--- START ---

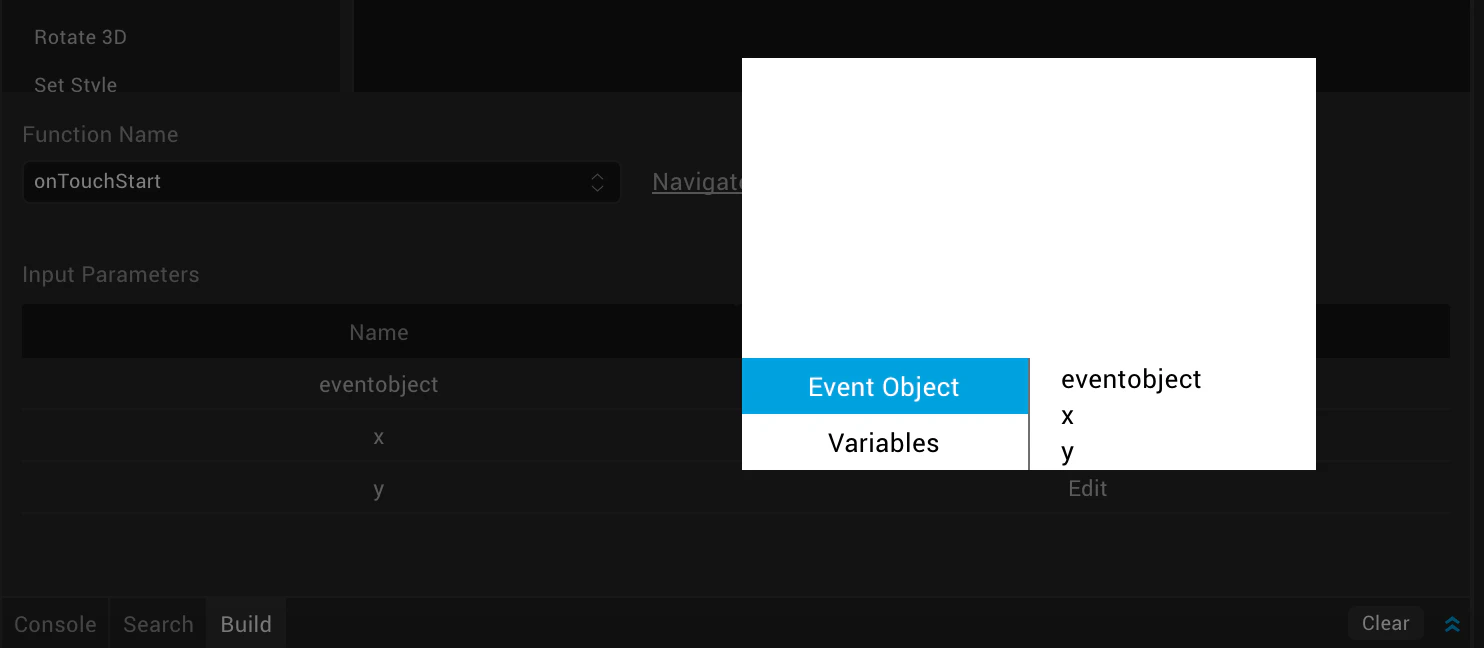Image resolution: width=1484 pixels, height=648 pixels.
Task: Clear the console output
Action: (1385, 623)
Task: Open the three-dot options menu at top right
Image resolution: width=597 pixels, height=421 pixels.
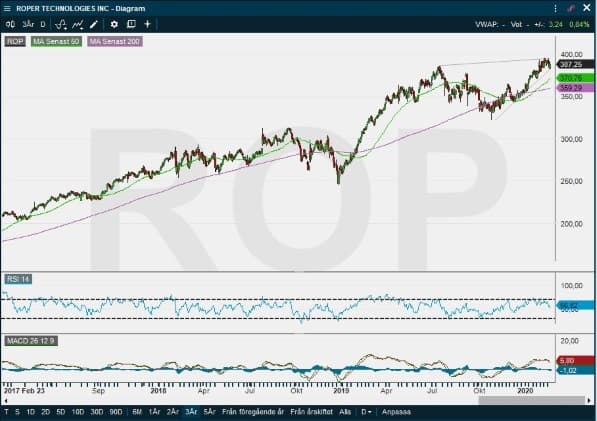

--- END ---

» Work required
Print every line of the listing above word for word, leaving out the pictures.

» Response
Image resolution: width=1484 pixels, height=648 pixels.
Task: Clear the console output
Action: (1385, 623)
Task: Open the three-dot options menu at top right
Image resolution: width=597 pixels, height=421 pixels.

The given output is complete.